--- Excerpt ---
↓

The Life and Times of Samuel Taylor Coleridge: Complete Autobiographical Works
Renew the state of affection or bodily feeling [so as to be the] same or similar, sometimes dimly similar, and, instantly, the trains of forgotten thoughts rise from their living catacombs!
[Sockburn] October 1799
Few moments in life are so interesting as those of our affectionate reception from a stranger who is the dear friend of your dear friend! How often you have been the subject of conversation, and how affectionately!
[The note commemorates his first introduction to Mary and Sarah Hutchinson.]
Friday evening, Nov, 27, 1799
The immoveableness of all things through which so many men were moving—a harsh contrast compared with the universal motion, the harmonious system of motions in the country, and everywhere in Nature. In the dim light London appeared to be a huge place of sepulchres through which hosts of spirits were gliding.
Ridicule the rage for quotations by quoting from "My Baby's Handkerchief." Analyse the causes that the ludicrous weakens memory, and laughter, mechanically, makes it difficult to remember a good story.
Sara sent twice for the measure of George's1 neck. He wondered that Sara should be such a fool, as she might have measured William's or Coleridge's—as "all poets' throttles were of one size."
Hazlitt, the painter, told me that a picture never looked so well as when the pallet was by the side of it. Association, with the glow of production.
Mr. J. Cairns, in the Gentleman's Diary for 1800, supposes that the Nazarites, who, under the law of Moses, had their heads [shaved] must have used some sort of wigs!

↑

--- Short problem a ---
Reproduce the entire Coleridge notebook excerpt above, with no alterations.

--- Task inputs ---

↓

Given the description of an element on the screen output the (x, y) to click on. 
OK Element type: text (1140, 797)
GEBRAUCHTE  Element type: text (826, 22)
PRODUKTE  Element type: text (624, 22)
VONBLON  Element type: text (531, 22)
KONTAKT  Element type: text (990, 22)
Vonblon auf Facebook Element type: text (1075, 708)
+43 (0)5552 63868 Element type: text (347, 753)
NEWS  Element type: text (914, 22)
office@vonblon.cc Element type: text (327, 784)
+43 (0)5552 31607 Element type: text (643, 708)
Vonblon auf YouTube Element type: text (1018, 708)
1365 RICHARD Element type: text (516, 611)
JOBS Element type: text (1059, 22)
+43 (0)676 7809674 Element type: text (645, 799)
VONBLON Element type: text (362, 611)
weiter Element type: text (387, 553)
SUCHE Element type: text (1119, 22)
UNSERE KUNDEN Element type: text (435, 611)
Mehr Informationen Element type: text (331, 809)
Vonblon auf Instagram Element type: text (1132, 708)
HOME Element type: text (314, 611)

↑

--- Short problem b ---
Restate the stretch of the records from their start through the line containing "UNSERE KUNDEN Element type: text (435, 611)", substituting "Component type" for every occurrence of "Element type". Leave all else unchanged.

--- Exercise solution a ---
The Life and Times of Samuel Taylor Coleridge: Complete Autobiographical Works
Renew the state of affection or bodily feeling [so as to be the] same or similar, sometimes dimly similar, and, instantly, the trains of forgotten thoughts rise from their living catacombs!
[Sockburn] October 1799
Few moments in life are so interesting as those of our affectionate reception from a stranger who is the dear friend of your dear friend! How often you have been the subject of conversation, and how affectionately!
[The note commemorates his first introduction to Mary and Sarah Hutchinson.]
Friday evening, Nov, 27, 1799
The immoveableness of all things through which so many men were moving—a harsh contrast compared with the universal motion, the harmonious system of motions in the country, and everywhere in Nature. In the dim light London appeared to be a huge place of sepulchres through which hosts of spirits were gliding.
Ridicule the rage for quotations by quoting from "My Baby's Handkerchief." Analyse the causes that the ludicrous weakens memory, and laughter, mechanically, makes it difficult to remember a good story.
Sara sent twice for the measure of George's1 neck. He wondered that Sara should be such a fool, as she might have measured William's or Coleridge's—as "all poets' throttles were of one size."
Hazlitt, the painter, told me that a picture never looked so well as when the pallet was by the side of it. Association, with the glow of production.
Mr. J. Cairns, in the Gentleman's Diary for 1800, supposes that the Nazarites, who, under the law of Moses, had their heads [shaved] must have used some sort of wigs!

--- Exercise solution b ---
Given the description of an element on the screen output the (x, y) to click on. 
OK Component type: text (1140, 797)
GEBRAUCHTE  Component type: text (826, 22)
PRODUKTE  Component type: text (624, 22)
VONBLON  Component type: text (531, 22)
KONTAKT  Component type: text (990, 22)
Vonblon auf Facebook Component type: text (1075, 708)
+43 (0)5552 63868 Component type: text (347, 753)
NEWS  Component type: text (914, 22)
office@vonblon.cc Component type: text (327, 784)
+43 (0)5552 31607 Component type: text (643, 708)
Vonblon auf YouTube Component type: text (1018, 708)
1365 RICHARD Component type: text (516, 611)
JOBS Component type: text (1059, 22)
+43 (0)676 7809674 Component type: text (645, 799)
VONBLON Component type: text (362, 611)
weiter Component type: text (387, 553)
SUCHE Component type: text (1119, 22)
UNSERE KUNDEN Component type: text (435, 611)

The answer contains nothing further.